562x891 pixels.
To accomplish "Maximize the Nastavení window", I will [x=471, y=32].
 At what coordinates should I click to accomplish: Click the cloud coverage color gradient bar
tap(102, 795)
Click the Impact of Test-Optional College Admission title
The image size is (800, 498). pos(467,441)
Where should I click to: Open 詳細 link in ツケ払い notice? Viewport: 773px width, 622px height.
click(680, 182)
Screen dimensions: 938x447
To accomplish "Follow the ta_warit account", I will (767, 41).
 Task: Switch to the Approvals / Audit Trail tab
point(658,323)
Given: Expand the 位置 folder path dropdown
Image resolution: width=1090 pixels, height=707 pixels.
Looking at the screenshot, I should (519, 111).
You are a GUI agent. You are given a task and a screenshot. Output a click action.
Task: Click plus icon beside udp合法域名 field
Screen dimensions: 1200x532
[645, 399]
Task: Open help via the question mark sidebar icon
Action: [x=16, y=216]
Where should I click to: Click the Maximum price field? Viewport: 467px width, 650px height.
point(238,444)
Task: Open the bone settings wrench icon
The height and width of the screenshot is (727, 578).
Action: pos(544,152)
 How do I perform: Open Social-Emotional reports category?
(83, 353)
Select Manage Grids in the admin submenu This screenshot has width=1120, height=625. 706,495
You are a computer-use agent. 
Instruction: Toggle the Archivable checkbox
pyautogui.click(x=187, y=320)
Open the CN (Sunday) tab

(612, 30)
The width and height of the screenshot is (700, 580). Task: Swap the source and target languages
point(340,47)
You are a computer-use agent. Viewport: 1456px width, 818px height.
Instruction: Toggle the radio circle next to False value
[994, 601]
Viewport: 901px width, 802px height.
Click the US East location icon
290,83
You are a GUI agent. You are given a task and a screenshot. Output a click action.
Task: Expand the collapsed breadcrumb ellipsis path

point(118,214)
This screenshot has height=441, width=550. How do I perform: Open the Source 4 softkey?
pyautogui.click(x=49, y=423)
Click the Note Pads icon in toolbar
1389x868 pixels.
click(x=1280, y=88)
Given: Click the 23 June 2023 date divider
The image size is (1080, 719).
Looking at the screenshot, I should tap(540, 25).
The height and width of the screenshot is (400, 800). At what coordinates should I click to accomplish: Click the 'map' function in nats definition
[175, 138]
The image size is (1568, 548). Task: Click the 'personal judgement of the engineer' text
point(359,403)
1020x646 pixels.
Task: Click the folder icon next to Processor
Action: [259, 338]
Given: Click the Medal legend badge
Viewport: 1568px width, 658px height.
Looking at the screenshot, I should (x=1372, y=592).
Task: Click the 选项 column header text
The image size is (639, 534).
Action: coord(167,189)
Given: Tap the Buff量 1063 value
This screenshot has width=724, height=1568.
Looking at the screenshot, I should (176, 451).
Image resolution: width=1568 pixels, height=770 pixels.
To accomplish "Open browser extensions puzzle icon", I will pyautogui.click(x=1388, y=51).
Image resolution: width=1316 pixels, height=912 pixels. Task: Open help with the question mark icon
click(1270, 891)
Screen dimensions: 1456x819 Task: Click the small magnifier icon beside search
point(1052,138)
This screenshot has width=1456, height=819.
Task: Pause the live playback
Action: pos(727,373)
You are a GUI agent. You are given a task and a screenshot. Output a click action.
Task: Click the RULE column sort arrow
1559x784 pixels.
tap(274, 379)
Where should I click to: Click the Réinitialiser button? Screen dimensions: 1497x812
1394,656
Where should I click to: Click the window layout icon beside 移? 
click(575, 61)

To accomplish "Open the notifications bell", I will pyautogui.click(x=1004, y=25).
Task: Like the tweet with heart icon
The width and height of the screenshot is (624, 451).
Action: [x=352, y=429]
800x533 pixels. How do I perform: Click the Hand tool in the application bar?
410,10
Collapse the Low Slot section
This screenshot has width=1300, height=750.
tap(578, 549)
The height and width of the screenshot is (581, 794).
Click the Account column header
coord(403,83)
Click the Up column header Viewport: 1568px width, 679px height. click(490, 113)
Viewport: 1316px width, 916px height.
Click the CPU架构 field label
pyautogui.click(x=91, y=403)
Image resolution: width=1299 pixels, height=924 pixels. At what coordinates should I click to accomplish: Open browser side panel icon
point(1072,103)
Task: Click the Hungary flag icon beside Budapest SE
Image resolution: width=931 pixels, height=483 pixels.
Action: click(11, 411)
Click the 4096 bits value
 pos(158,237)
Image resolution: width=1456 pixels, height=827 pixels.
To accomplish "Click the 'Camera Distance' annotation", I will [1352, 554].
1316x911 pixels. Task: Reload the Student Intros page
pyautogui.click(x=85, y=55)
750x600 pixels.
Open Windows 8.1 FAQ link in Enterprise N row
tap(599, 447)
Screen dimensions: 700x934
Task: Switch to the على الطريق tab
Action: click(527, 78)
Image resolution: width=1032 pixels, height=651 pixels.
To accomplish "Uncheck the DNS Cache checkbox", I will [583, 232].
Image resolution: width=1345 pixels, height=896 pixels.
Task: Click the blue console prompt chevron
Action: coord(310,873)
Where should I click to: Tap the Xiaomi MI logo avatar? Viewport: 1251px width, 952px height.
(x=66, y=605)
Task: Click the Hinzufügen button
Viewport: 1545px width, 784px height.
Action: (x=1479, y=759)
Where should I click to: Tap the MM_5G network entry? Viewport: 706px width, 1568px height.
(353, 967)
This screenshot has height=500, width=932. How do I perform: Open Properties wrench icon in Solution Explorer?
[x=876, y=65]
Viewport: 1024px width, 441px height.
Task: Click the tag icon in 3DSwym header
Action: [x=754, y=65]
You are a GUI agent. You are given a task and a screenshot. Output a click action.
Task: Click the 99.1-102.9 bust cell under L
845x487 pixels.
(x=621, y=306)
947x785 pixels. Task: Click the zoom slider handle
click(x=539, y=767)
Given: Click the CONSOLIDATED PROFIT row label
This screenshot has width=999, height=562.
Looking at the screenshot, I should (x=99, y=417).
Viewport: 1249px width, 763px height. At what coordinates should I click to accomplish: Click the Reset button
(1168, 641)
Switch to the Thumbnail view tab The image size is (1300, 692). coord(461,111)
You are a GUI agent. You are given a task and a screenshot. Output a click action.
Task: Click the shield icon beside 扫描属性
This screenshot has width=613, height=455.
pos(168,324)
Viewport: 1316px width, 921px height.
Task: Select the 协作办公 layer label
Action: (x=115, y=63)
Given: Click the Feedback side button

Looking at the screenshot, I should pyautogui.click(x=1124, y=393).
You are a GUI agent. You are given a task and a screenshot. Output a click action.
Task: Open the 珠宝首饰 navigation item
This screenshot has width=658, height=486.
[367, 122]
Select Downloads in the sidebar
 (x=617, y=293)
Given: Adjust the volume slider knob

################

Instructions for the task = Reproduce every one of the records above word for word, without changing anything.

Task solution =
562x891 pixels.
To accomplish "Maximize the Nastavení window", I will [x=471, y=32].
 At what coordinates should I click to accomplish: Click the cloud coverage color gradient bar
tap(102, 795)
Click the Impact of Test-Optional College Admission title
The image size is (800, 498). pos(467,441)
Where should I click to: Open 詳細 link in ツケ払い notice? Viewport: 773px width, 622px height.
click(680, 182)
Screen dimensions: 938x447
To accomplish "Follow the ta_warit account", I will (767, 41).
 Task: Switch to the Approvals / Audit Trail tab
point(658,323)
Given: Expand the 位置 folder path dropdown
Image resolution: width=1090 pixels, height=707 pixels.
Looking at the screenshot, I should (519, 111).
You are a GUI agent. You are given a task and a screenshot. Output a click action.
Task: Click plus icon beside udp合法域名 field
Screen dimensions: 1200x532
[645, 399]
Task: Open help via the question mark sidebar icon
Action: [x=16, y=216]
Where should I click to: Click the Maximum price field? Viewport: 467px width, 650px height.
point(238,444)
Task: Open the bone settings wrench icon
The height and width of the screenshot is (727, 578).
Action: pos(544,152)
 How do I perform: Open Social-Emotional reports category?
(83, 353)
Select Manage Grids in the admin submenu This screenshot has width=1120, height=625. 706,495
You are a computer-use agent. 
Instruction: Toggle the Archivable checkbox
pyautogui.click(x=187, y=320)
Open the CN (Sunday) tab

(612, 30)
The width and height of the screenshot is (700, 580). Task: Swap the source and target languages
point(340,47)
You are a computer-use agent. Viewport: 1456px width, 818px height.
Instruction: Toggle the radio circle next to False value
[994, 601]
Viewport: 901px width, 802px height.
Click the US East location icon
290,83
You are a GUI agent. You are given a task and a screenshot. Output a click action.
Task: Expand the collapsed breadcrumb ellipsis path

point(118,214)
This screenshot has height=441, width=550. How do I perform: Open the Source 4 softkey?
pyautogui.click(x=49, y=423)
Click the Note Pads icon in toolbar
1389x868 pixels.
click(x=1280, y=88)
Given: Click the 23 June 2023 date divider
The image size is (1080, 719).
Looking at the screenshot, I should tap(540, 25).
The height and width of the screenshot is (400, 800). At what coordinates should I click to accomplish: Click the 'map' function in nats definition
[175, 138]
The image size is (1568, 548). Task: Click the 'personal judgement of the engineer' text
point(359,403)
1020x646 pixels.
Task: Click the folder icon next to Processor
Action: [259, 338]
Given: Click the Medal legend badge
Viewport: 1568px width, 658px height.
Looking at the screenshot, I should (x=1372, y=592).
Task: Click the 选项 column header text
The image size is (639, 534).
Action: coord(167,189)
Given: Tap the Buff量 1063 value
This screenshot has width=724, height=1568.
Looking at the screenshot, I should (176, 451).
Image resolution: width=1568 pixels, height=770 pixels.
To accomplish "Open browser extensions puzzle icon", I will pyautogui.click(x=1388, y=51).
Image resolution: width=1316 pixels, height=912 pixels. Task: Open help with the question mark icon
click(1270, 891)
Screen dimensions: 1456x819 Task: Click the small magnifier icon beside search
point(1052,138)
This screenshot has width=1456, height=819.
Task: Pause the live playback
Action: pos(727,373)
You are a GUI agent. You are given a task and a screenshot. Output a click action.
Task: Click the RULE column sort arrow
1559x784 pixels.
tap(274, 379)
Where should I click to: Click the Réinitialiser button? Screen dimensions: 1497x812
1394,656
Where should I click to: Click the window layout icon beside 移? 
click(575, 61)

To accomplish "Open the notifications bell", I will pyautogui.click(x=1004, y=25).
Task: Like the tweet with heart icon
The width and height of the screenshot is (624, 451).
Action: [x=352, y=429]
800x533 pixels. How do I perform: Click the Hand tool in the application bar?
410,10
Collapse the Low Slot section
This screenshot has width=1300, height=750.
tap(578, 549)
The height and width of the screenshot is (581, 794).
Click the Account column header
coord(403,83)
Click the Up column header Viewport: 1568px width, 679px height. click(490, 113)
Viewport: 1316px width, 916px height.
Click the CPU架构 field label
pyautogui.click(x=91, y=403)
Image resolution: width=1299 pixels, height=924 pixels. At what coordinates should I click to accomplish: Open browser side panel icon
point(1072,103)
Task: Click the Hungary flag icon beside Budapest SE
Image resolution: width=931 pixels, height=483 pixels.
Action: click(11, 411)
Click the 4096 bits value
 pos(158,237)
Image resolution: width=1456 pixels, height=827 pixels.
To accomplish "Click the 'Camera Distance' annotation", I will [1352, 554].
1316x911 pixels. Task: Reload the Student Intros page
pyautogui.click(x=85, y=55)
750x600 pixels.
Open Windows 8.1 FAQ link in Enterprise N row
tap(599, 447)
Screen dimensions: 700x934
Task: Switch to the على الطريق tab
Action: click(527, 78)
Image resolution: width=1032 pixels, height=651 pixels.
To accomplish "Uncheck the DNS Cache checkbox", I will [583, 232].
Image resolution: width=1345 pixels, height=896 pixels.
Task: Click the blue console prompt chevron
Action: coord(310,873)
Where should I click to: Tap the Xiaomi MI logo avatar? Viewport: 1251px width, 952px height.
(x=66, y=605)
Task: Click the Hinzufügen button
Viewport: 1545px width, 784px height.
Action: (x=1479, y=759)
Where should I click to: Tap the MM_5G network entry? Viewport: 706px width, 1568px height.
(353, 967)
This screenshot has height=500, width=932. How do I perform: Open Properties wrench icon in Solution Explorer?
[x=876, y=65]
Viewport: 1024px width, 441px height.
Task: Click the tag icon in 3DSwym header
Action: [x=754, y=65]
You are a GUI agent. You are given a task and a screenshot. Output a click action.
Task: Click the 99.1-102.9 bust cell under L
845x487 pixels.
(x=621, y=306)
947x785 pixels. Task: Click the zoom slider handle
click(x=539, y=767)
Given: Click the CONSOLIDATED PROFIT row label
This screenshot has width=999, height=562.
Looking at the screenshot, I should (x=99, y=417).
Viewport: 1249px width, 763px height. At what coordinates should I click to accomplish: Click the Reset button
(1168, 641)
Switch to the Thumbnail view tab The image size is (1300, 692). coord(461,111)
You are a GUI agent. You are given a task and a screenshot. Output a click action.
Task: Click the shield icon beside 扫描属性
This screenshot has width=613, height=455.
pos(168,324)
Viewport: 1316px width, 921px height.
Task: Select the 协作办公 layer label
Action: (x=115, y=63)
Given: Click the Feedback side button

Looking at the screenshot, I should pyautogui.click(x=1124, y=393).
You are a GUI agent. You are given a task and a screenshot. Output a click action.
Task: Open the 珠宝首饰 navigation item
This screenshot has width=658, height=486.
[367, 122]
Select Downloads in the sidebar
 (x=617, y=293)
Given: Adjust the volume slider knob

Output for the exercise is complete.